Tic Tac / Gordon Ringlet

He's eating dinner and his eyes come across a thing of tic tacs sitting on the kitchen table. It barely registers as his mind wonders from whether the small space heater in the nursery might be responsible for the recent uptick in the electric bill to his strategy of portioning the salmon and risotto on his plate so that he's left with neither too much salmon nor too much risotto when he's down to his last few bites. He makes a mental note to switch off the space heater after dinner and has masterfully distributed both fish and side dish so that each may be enjoyed with every bite hence forth and, with nothing left to consider, he reaches for the tic tac container, looking for further material for his mind to digest.
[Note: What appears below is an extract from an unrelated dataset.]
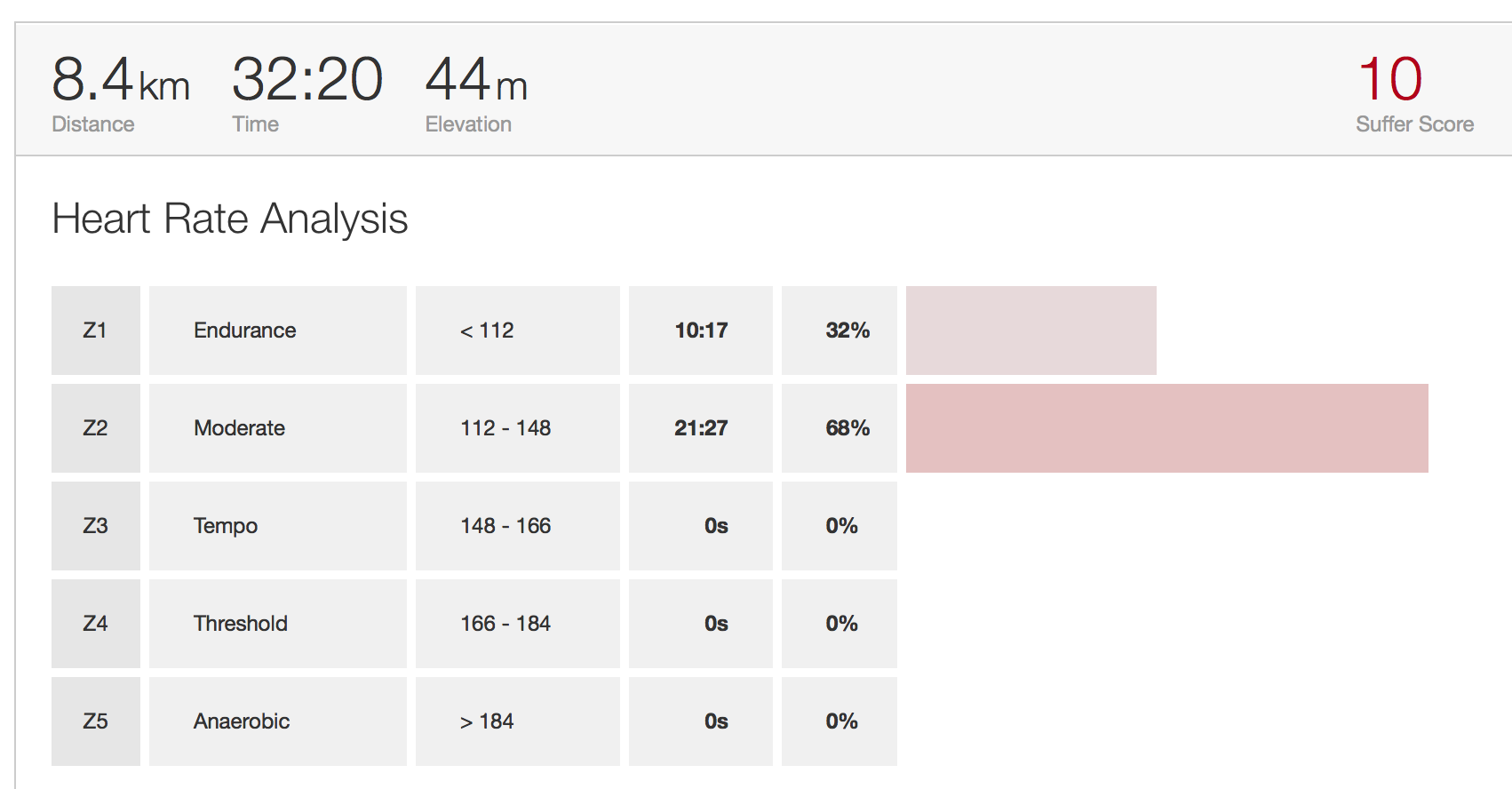Screen dimensions: 1512x789
Task: Click the Heart Rate Analysis heading
Action: (x=230, y=219)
The words "less than 2 calories per mint" roll across the plastic box just underneath the product name and all of the sudden he can't take it anymore. Here he is doing his part, eating his modestly sized fillet of salmon and carefully measured scoop and a half of risotto, trying his damnedest to lead a healthy life by keeping a respectable waist line while balancing the added responsibilities of being a husband, father, dog owner, and all around 'head of household' and this cheap plastic box in his hand declares that breath mints now factor into the fight as well. It seems to him as if nothing can just simply be what it is. Just when you think you have a relative handle on things, however fleeting, more of life squeezes its way through your clenched fists. Like these fucking tic tacs. Don't forget about them! They too must be considered.

The thing is - he thinks he can't take it anymore but he can, he has, and he will. It's not so much an ascension of the white flag as it is an internal melodramatic show of frustration. This frustration leads him to audibly exhale, lean back in his chair, and unconsciously scan the kitchen, making mental notes of each visible deficiency standing in between the life he lives an the life he strives for.

There's the unopened box of coasters that double as picture frames on the pantry shelf that could and should hold genial photographs of his family.
There's the entertainment center that serves as an awkward shelving unit holding the coffee maker, microwave, and toaster.
There's the Christmas themed cloth sack for holding plastic bags for picking up dog shit that hangs near the trash bin year round.
There's the kitchen table itself, rickety and so blatantly dated, purchased for $15 from outside a nursing home.
There's the dishwasher, or lack thereof.
And then there's the box of tic tacs. The fact that a box of tic tacs is even sitting on the kitchen table (along with a pack of handy wipes, a faulty light bulb, a dirty dish rag, and three days worth of junk mail) conveys a certain mismanagement of space and overall lack of organization.

The list mounts and becomes a dull ache in the back of his skull. He takes the final bite of salmon and risotto and drops his fork on his plate with an audible clank. The inevitable question of whether everything is OK now comes from across the table and he briefly considers offering his wife his thoughts regarding the message on the tic tac and the resulting trail of doubts but doesn't, knowing her utter disdain for all things derived and philosophical.

Instead he flicks open the box of tic tacs, shakes two out, and pops them in his mouth.

Never has just under four calories been so refreshing. He says nothing, puts his plate and silverware in the sink, and walks toward the nursery to turn off the space heater.